Krankenpflegeversicherung

Ausgaben sollen gedrosselt werden — Regierungsrat stimmt Vorhaben grundsätzlich zu, findet es aber noch zu wenig ausgereift

Die Ausgaben der obligatorischen Krankenpflegeversicherung sollen gedrosselt werden. (Symbolbild)

Die Ausgaben der obligatorischen Krankenpflegeversicherung sollen gedrosselt werden. (Symbolbild)

Mit einem Kostendämpfungspaket will der Bundesrat die Ausgaben in der obligatorischen Krankenpflegeversicherung drosseln. Der Regierungsrat begrüsst die geplanten Änderungen im Grundsatz. Allerdings ist die Wirksamkeit einiger Massnahmen stark von der konkreten Umsetzung abhängig. Daher bedürfen diese Massnahmen einer weiteren Konkretisierung.
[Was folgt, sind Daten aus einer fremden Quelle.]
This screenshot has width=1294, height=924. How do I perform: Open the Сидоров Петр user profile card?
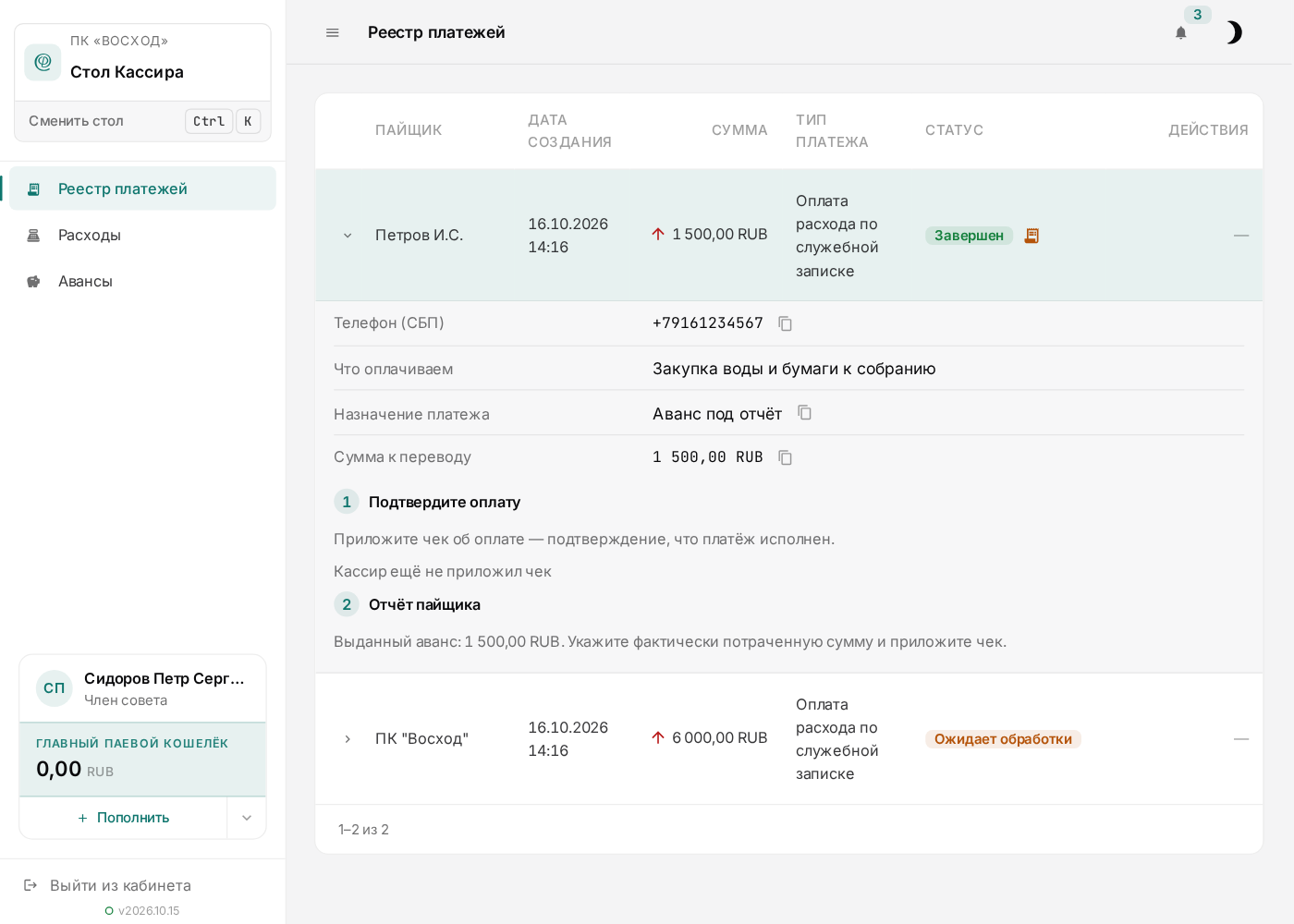pyautogui.click(x=142, y=688)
Eine im März 2020 eingereichte Volksinitiative verlangt eine Kostenbremse in der obligatorischen Krankenpflegeversicherung (OKP), wie die Staatskanzlei Solothurn mitteilt. Der Bundesrat habe im August 2020 einen indirekten Gegenvorschlag in die Vernehmlassung geschickt. Vorgeschlagen werden insbesondere die Einführung einer Zielvorgabe für die Kostenentwicklung in der OKP und die Schaffung von Erstberatungsstellen.

Die Kantone gehören zu den zentralen Akteuren in der Mitfinanzierung der Gesundheitsversorgung und haben somit ein grosses Interesse an kostendämpfenden Massnahmen. Dementsprechend unterstütze der Regierungsrat die vorgeschlagenen Massnahmen grundsätzlich. Die Vorlage sei aber noch zu wenig ausgereift, und die Massnahmen bedürfen einer weiteren Konkretisierung.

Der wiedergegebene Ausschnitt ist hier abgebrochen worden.